Fort de son succès, le festival Milloux en Mai sera de retour cette année pour la quatrième édition avec deux jours de musiques. Au programme : Accordéon, Jazz, Rock, Pop et Électro, de quoi ravir le public.

 

Le vendredi 19 mai, Fred LeOuf et son accordéon débuteront la soirée, improvisation, standard ou compositions ravigoterons l’oreille du public. S’en suivra "T'as vu c'que t'écoute". Sapritch s'est fixé pour mission de transmettre sa vision de l'évolution du monde musical des années trente à nos jours dans une conférence musicale quelque peu décalée. La soirée se poursuivra sous une ambiance exotic rock’n roll avec The Rhum Runners.

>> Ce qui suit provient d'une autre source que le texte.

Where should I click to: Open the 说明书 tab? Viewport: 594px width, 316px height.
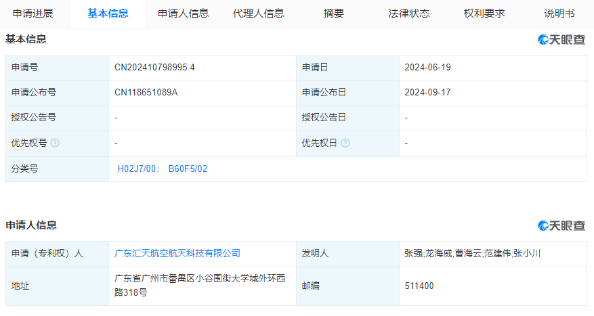[x=559, y=14]
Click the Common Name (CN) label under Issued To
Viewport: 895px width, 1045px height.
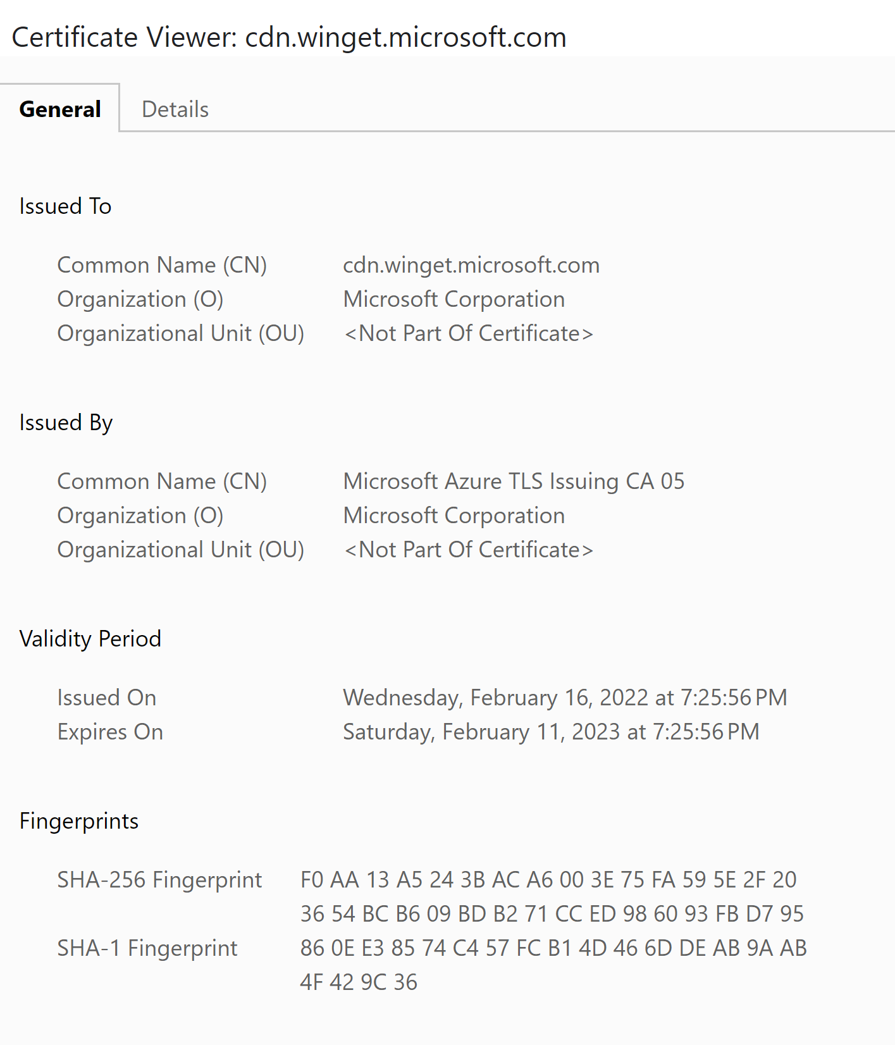pos(162,265)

Enfin, Deadwood clôturera cette première soirée avec son électro noise blues.

 

Le samedi 20 mai, le chapiteau ouvrira ses portes en début d’après-midi, Salim Menad proposera au public un voyage en Afrique de l’Ouest au son du Balafon, rêve et danse seront promesse de cette première partie. Entre deux cabrioles, l’Orchestre du Caboulot fera partager avec le public quelques notes de Jazz. Nefertiti In The Kitchen accompagnée par le multi-instrumentiste Nicolas Méheust lancerons la seconde partie de cette soirée sous des notes Jazz, Rock et Blues. Ce duo déjanté présentera un cabaret excentrique. Enchainera Des Lions Pour Des Lions quartet puissamment secoué où Jazz, Pop et Rock se côtoient pour embarquer le public dans un univers particulier. Le trio marseillais Conger ! Conger ! terminera ce week-end sur des notes de Noise Pop.

 

 

Plus d’informations :

 

Chaillac – Lieu-dit Milloux

Vendredi 19 et samedi 20 mai –– restauration sur place

Vendredi 19 – 19h – 8/5 €

Fred LeOuf (accordéon) + T'as vu c'que t'écoute (conférence musicale) + The Rhum Runners (rock n Roll exotique) + Deadwood (électro blues noisy)

Samedi 20 – 15h – gratuit

Salim Menad (balafon) + L'orchestre du caboulot

À partir de 19h – payant - 8/5€

Nefertiti In The Kitchen (Cabaret excentrique) + Des Lions Pour Des Lions + Conger! Conger! (Noise Pop)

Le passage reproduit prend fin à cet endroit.